Durante casi dos años, Vidal fue presidente del directorio de TVN. En este tiempo sintió que el canal estaba “capturado” por sus ejecutivos y la necesidad de autofinanciarse. Igual que la Presidenta, sueña con un programa político en horario “prime” o un espacio para niños los fines de semana sin comerciales. Estos y otros puntos como la obligación de rendir cuenta anual frente al Congreso del Director Ejecutivo de TVN, están en el proyecto de ley para regir al canal, que será presentado junto al que reforma el CNTV.

Pero en este combate que esencialmente es para “demostrar que podemos gobernar y no solamente administrar”, según una alta fuente de gobierno, Francisco Vidal está debilitado frente a Cortázar. Aunque todavía no se sabe cuánto afectarán en su credibilidad las revelaciones en torno al préstamo del BID, el ministro de Transportes lleva un amplio terreno ganado. Ya logró eclipsar todo lo que había hecho el subsecretario Pablo Bello convenciendo a la Presidenta de hacer cambios sustanciales al esquema de televisión. “Cortazar es un ministro sumamente pertinaz, disciplinado y trabajador. En este caso tiene el apoyo de los canales. Si al frente tenemos a Vidal, que aunque pueda ser asesorado no tiene el mismo peso. Vidal no es Andrade, que le ha ganado rounds a Velasco”, dice un testigo de las negociaciones.

El vocero tiene apoyo en el mundo cultural, los académicos y el CNTV, que a pesar de ser un ejemplo muy ilustrativo del cuoteo político, tiene a sus miembros con matices, alineados en torno a las intenciones de Vidal. La Presidenta ha usado sus prerrogativas para obligar a que Cortázar oiga con detención a este grupo. En los últimos meses el ministro se ha juntado dos veces con Jorge Navarrete, presidente del CNTV. Navarrete ha hecho detalladas minutas con sus planteamientos, pero en su entorno dudan que Cortázar los haya tomado en cuenta.

Por último, Bachelet está presionada por sus propios aliados en este tema, quienes prometen hacer críticas públicas si la ley no los satisface.

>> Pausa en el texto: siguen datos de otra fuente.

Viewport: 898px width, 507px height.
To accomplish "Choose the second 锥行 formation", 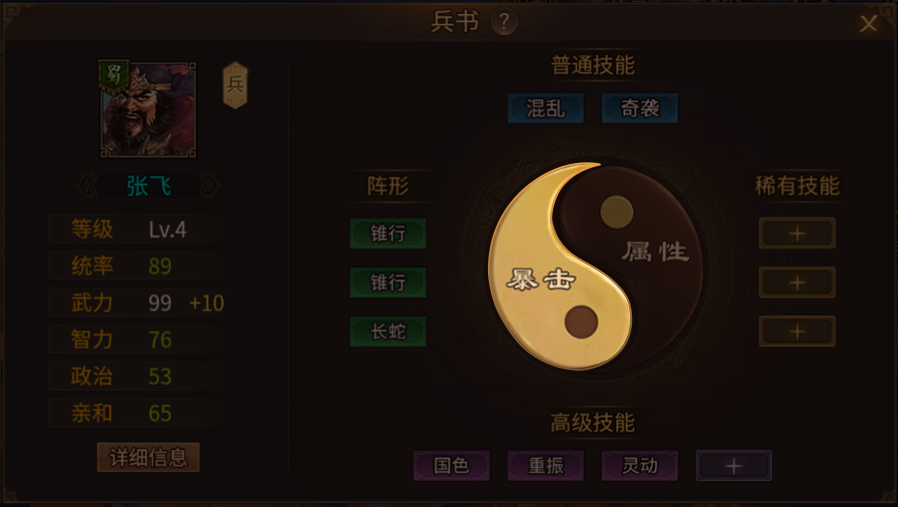I will 388,282.
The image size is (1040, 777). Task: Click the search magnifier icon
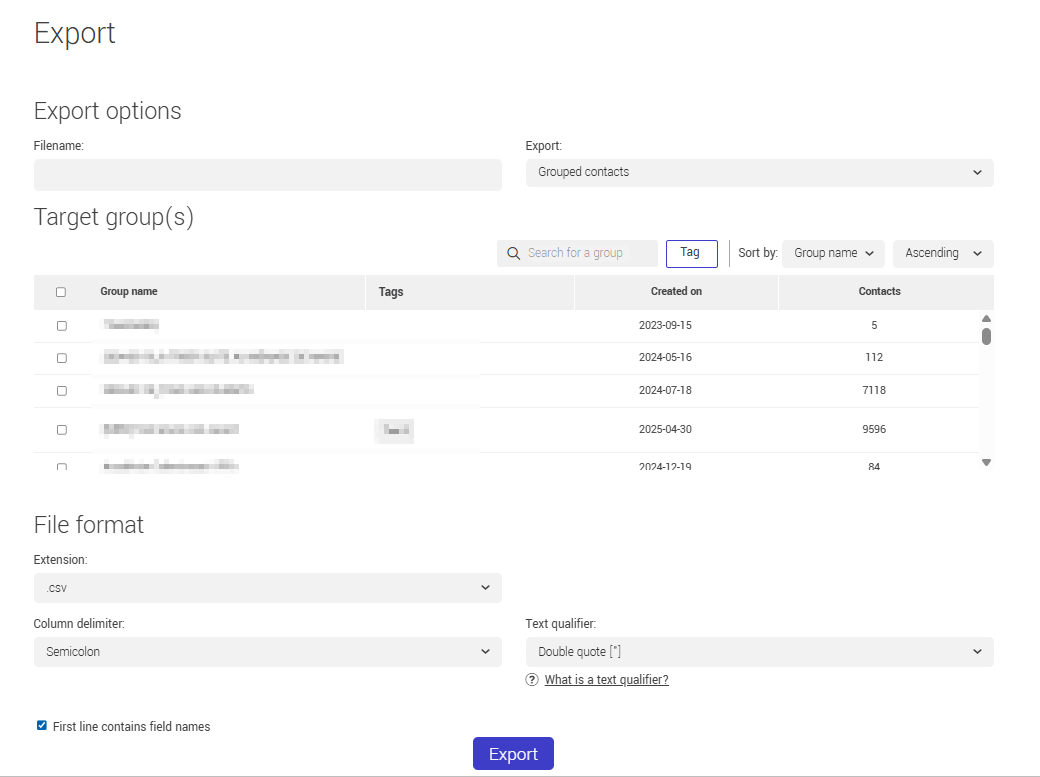tap(513, 253)

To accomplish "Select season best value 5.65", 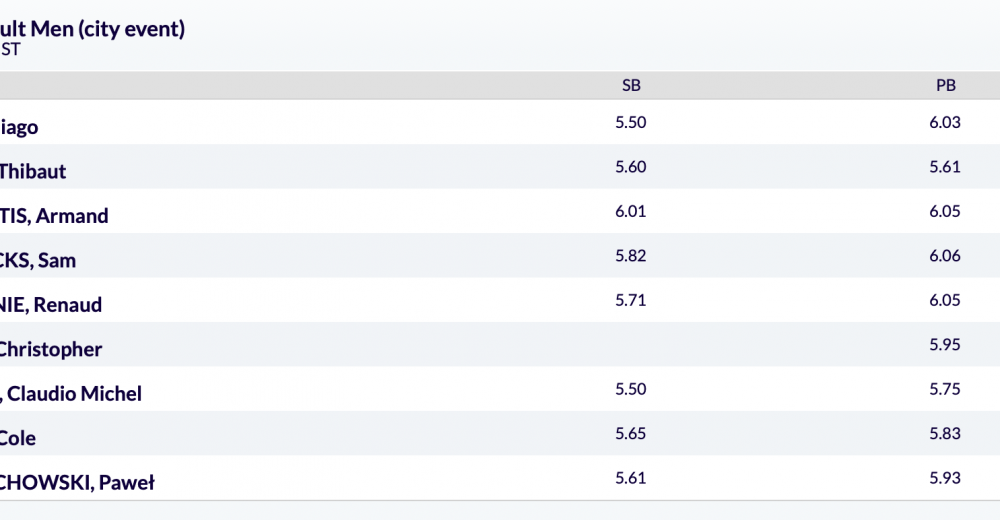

“Quisiéramos que la Presidenta fuera consecuente con lo que ha planteado, con la relevancia que le ha dado al tema y con su percepción de lo que está pasando con los medios en Chile. Lo que el gobierno proponga tiene que ser lo más cercano al máximo y no ir ya negociado con lo que se cree que no va a poder pasar, que es lo típico”, dice uno de los asesores de Vidal.